Part 11: Expert Parallelism
What Problem Does This Solve?
Mixture-of-Experts (MoE) models like DeepSeek-V3 have 256 expert FFN networks per layer, but each token only activates 8 of them. The total parameter count is huge (671B), but active parameters per token are small (~37B). This is what makes MoE efficient — sparse activation.
The problem: these 256 experts need to live somewhere. With pure tensor parallelism (TP=8), each expert’s tiny 2048-dim intermediate gets split across 8 GPUs (256 dims per GPU). That’s too small to saturate GPU compute — you’re doing 256-dim matrix multiplies on a chip designed for thousands.
Pure TP=8 (bad for MoE):
Each expert: [hidden=7168, inter=2048]
Per GPU: [hidden=7168, inter=256] ← too small!
GPU utilization: ~5%
Expert parallelism (EP=8):
GPU 0: experts 0-31 (32 complete experts)
GPU 1: experts 32-63 (32 complete experts)
...
GPU 7: experts 224-255 (32 complete experts)
Each expert stays whole: [hidden=7168, inter=2048] ← full-size GEMMs!
All-to-All routes tokens to the right GPU
EP keeps expert matrices whole so each GPU does meaningful-sized matrix multiplies. The cost: All-to-All communication to route tokens to the GPU that owns their assigned expert.

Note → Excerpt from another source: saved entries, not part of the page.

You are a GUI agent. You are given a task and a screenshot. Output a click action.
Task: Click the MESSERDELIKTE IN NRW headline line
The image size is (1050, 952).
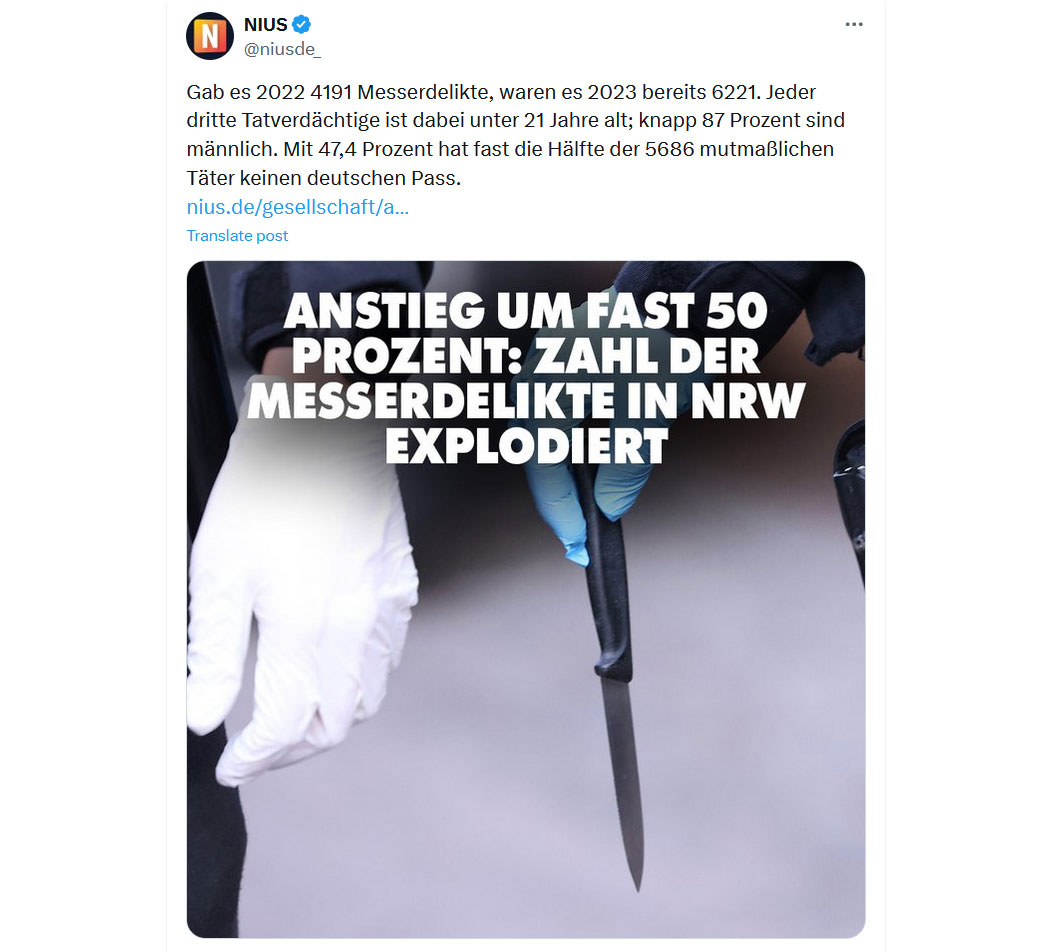point(526,401)
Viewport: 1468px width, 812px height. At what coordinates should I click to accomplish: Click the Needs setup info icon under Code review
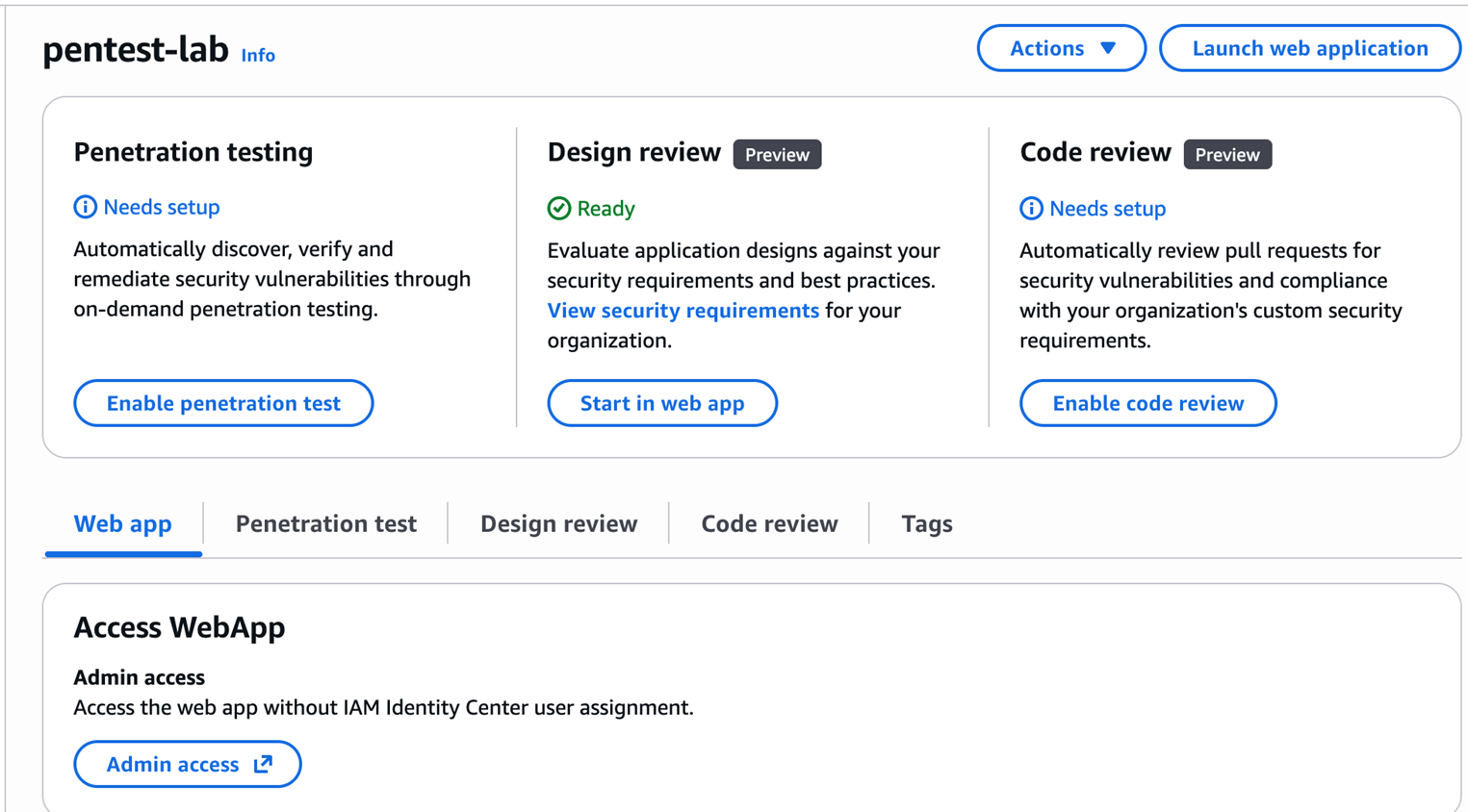[x=1031, y=209]
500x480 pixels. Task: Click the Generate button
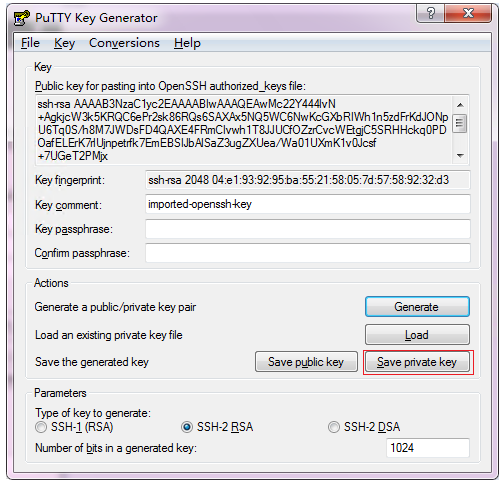coord(417,307)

The Core Idea: Route Tokens, Not Weights
In TP, we split weights and replicate data. In EP, we split experts and route data:
TP approach (split each expert):
Every GPU gets a slice of every expert
Tokens stay on their GPU
AllReduce after each layer
EP approach (assign whole experts):
Each GPU gets complete experts
Tokens travel to the GPU with their expert
All-to-All to dispatch and collect tokens
MoE Architecture Recap
A MoE layer replaces the dense FFN with a router + multiple expert FFNs:
Dense FFN: output = FFN(input) (all tokens → one FFN)
MoE FFN: expert_ids = router(input) (which experts?)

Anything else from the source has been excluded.